I found a bracelet of cameos while yardsale hopping. It was priced so low, I gave them more. (It was a fundraising sale.) It is petite and actually fits my wrist while most bracelets don’t. It is made of nine shell cameos set in simple settings similar to those above, with a box clasp. 

Each of the cameos is different. Left to right: The first has a smaller face, detailed hair, a flower high on her head, and a low draped neckline with flower. Her nose is straight and moderate.

The second looks left. Her head is larger, running off the oval. The shell less pink. Her nose is smaller, more button like. The flower in her hair is further back. Her neckline is higher with a rough flower on the edge. This is one of the thinner ones. 

The third has orange in her hair. She has a different face, which looks right.She has the cute little button nose. She has a flower both at her high neckline and back of her hair. 

The fourth is another smaller face. Her hair flower and shoulder flower are both huge. She has a thin, straight nose. 

The fifth is the thicker cameo. Her flower, set on top of her coiffure rises above the setting. She has the largest nose of the set. Her neckline swoops. 

The sixth is pale and subtle. She barely photographs. In person, her carving is very delicate. 

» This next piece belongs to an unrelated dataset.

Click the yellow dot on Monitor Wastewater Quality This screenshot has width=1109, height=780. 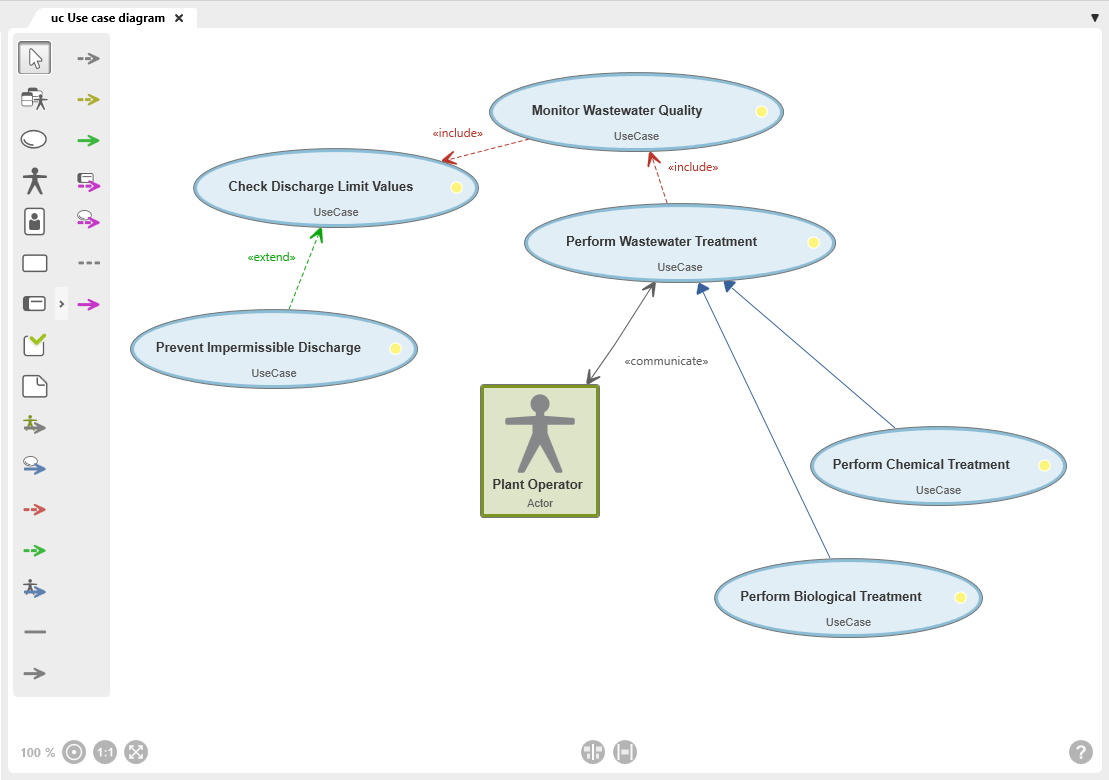[x=761, y=111]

Seventh has her head slightly turned down. Her shell is not as pink, not as white as the others. The strands of her hair are quite amazing, the strands being well defined. She has a hair flower set to the back and shoulder flower. 

The other left facing is the eighth. This is also a thicker cameo, with a higher raised flower. The placements put the two palest nearly at center, with the two thickest bookending them. Her nose is whee as there is little depth to her profile, but there is detail. In a way, she seem the eldest of the strand of ladies. 

The longest neck can be found on the ninety. She has a little orange in her hair along with her flowers set high to the back. Her nose is short and straight. 

Ten has more petals in each of her flowers. She almost has a rougher face. Either that or she is smiling. Her nose is straight. 

The final lady has only a hair flower. She has what I think is the more Roman nose of the bunch.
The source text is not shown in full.